Tuesday, March 6, 2012

What A Torn Body Can Mean

“If his offering to the LORD is a burnt offering of birds, then he shall bring his offering of turtledoves or pigeons. And the priest shall bring it to the altar and wring off its head and burn it on the altar. Its blood shall be drained out on the side of the altar. He shall remove its crop with its contents and cast it beside the altar on the east side, in the place for ashes. He shall tear it open by its wings, but shall not sever it completely. And the priest shall burn it on the altar, on the wood that is on the fire. It is a burnt offering, a food offering with a pleasing aroma to the LORD" (Leviticus 1:14-17).
I can have so small a view of my sin and God's holiness. When I read this passage in Leviticus, or other passages describing the slaughter of a bull or a goat as a sin offering, my understanding can be trite and shallow. "Tear it open by its wings..."; ugh, but okay, whatever.  (Can't we secretly harbor a view of God, and of the times, as brutal and ancient... appallingly, embarrassingly violent, an offense to our sanctimonious sensitivities?)

But then this.

  "Who has believed what he has heard from us?

## DATA
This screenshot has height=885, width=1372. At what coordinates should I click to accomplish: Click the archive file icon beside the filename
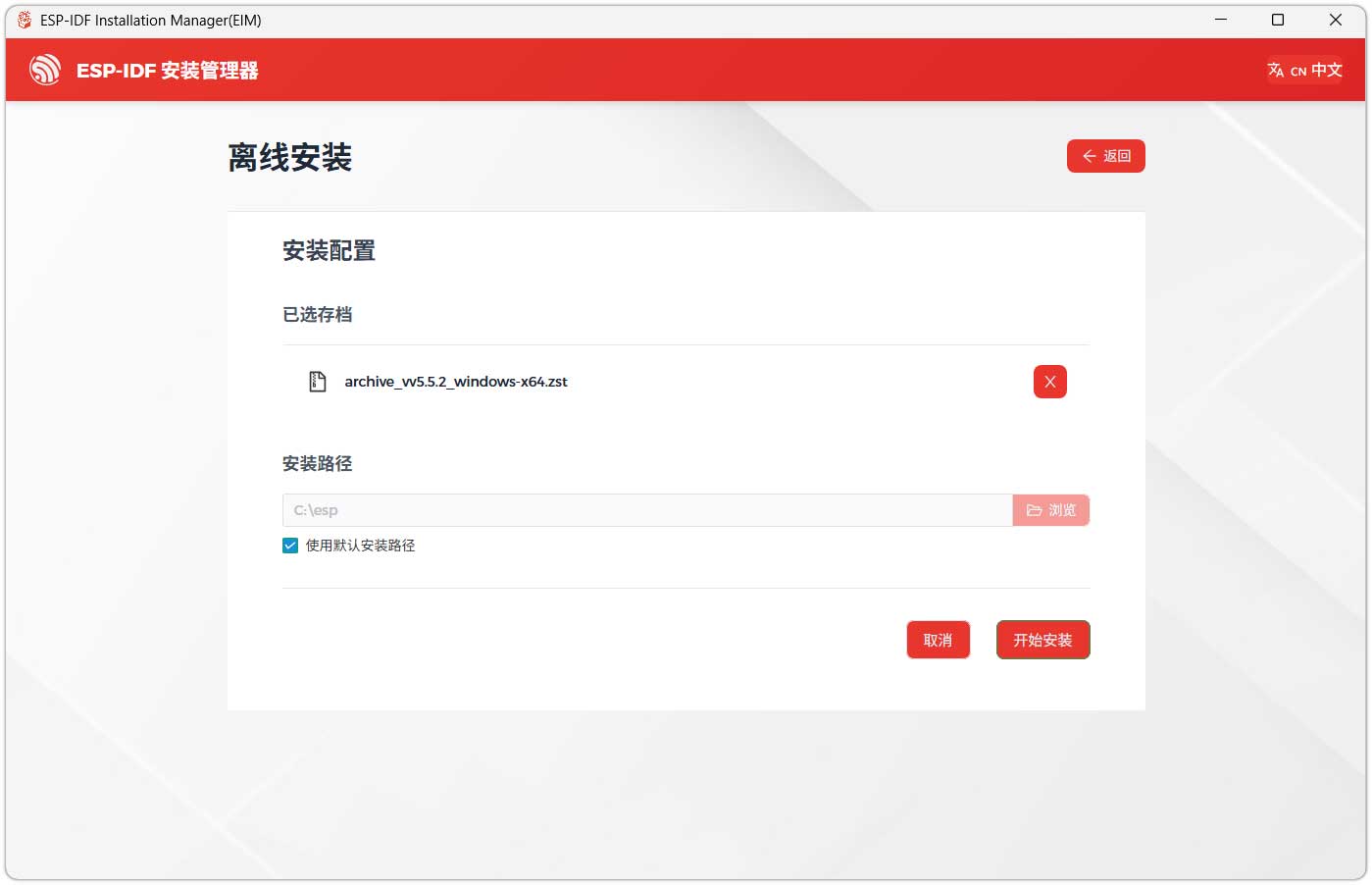coord(317,382)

## USING THE INFORMATION
- a) According to the Leviticus passage quoted in the blog post on the bird offering, where is the bird's crop cast?
- b) Please carry on the blog post on the Leviticus bird offering from its last line.

## WRITTEN RESPONSES
- a) Beside the altar on the east side, in the place for ashes.

- b)
        And to whom has the arm of the LORD been revealed?
    For he grew up before him like a young plant,
        and like a root out of dry ground;
    he had no form or majesty that we should look at him,
        and no beauty that we should desire him.

 "He was despised and rejected by men;
        a man of sorrows, and acquainted with grief;
    and as one from whom men hide their faces
        he was despised, and we esteemed him not.
    Surely he has borne our griefs
        and carried our sorrows;
    yet we esteemed him stricken,
        smitten by God, and afflicted.
"But he was pierced for our transgressions;
        he was crushed for our iniquities;
    upon him was the chastisement that brought us peace,
        and with his wounds we are healed.
    All we like sheep have gone astray;
        we have turned, every one, to his own way;
    and the LORD has laid on him
        the iniquity of us all."
(Isaiah 53:1-6 )

Stricken, smitten and afflicted; pierced and crushed for MY iniquity. For MY lawlessness. For MY arrogance, and my sanctimonious sensitivities. The Son of God must be stretched and fastened with nails to a crucifix of wood because of my unholy insistence on my own, deficient righteousness.
Simeon with Christ in the temple (Luke 2:25-35).
The Bible is silent in Genesis on the abhorrence of God as he slaughters a good and innocent beast (the first physical death of his creation) to provide a covering for my first parents for the first arrogant transgression (Genesis 3:21).

The Bible is silent in Leviticus on the revulsion and horror that must have been felt by many, or most, or all of the priests when they learned they must tear apart the body of a bird by its outstretched wings; again, for the iniquity of my first parents.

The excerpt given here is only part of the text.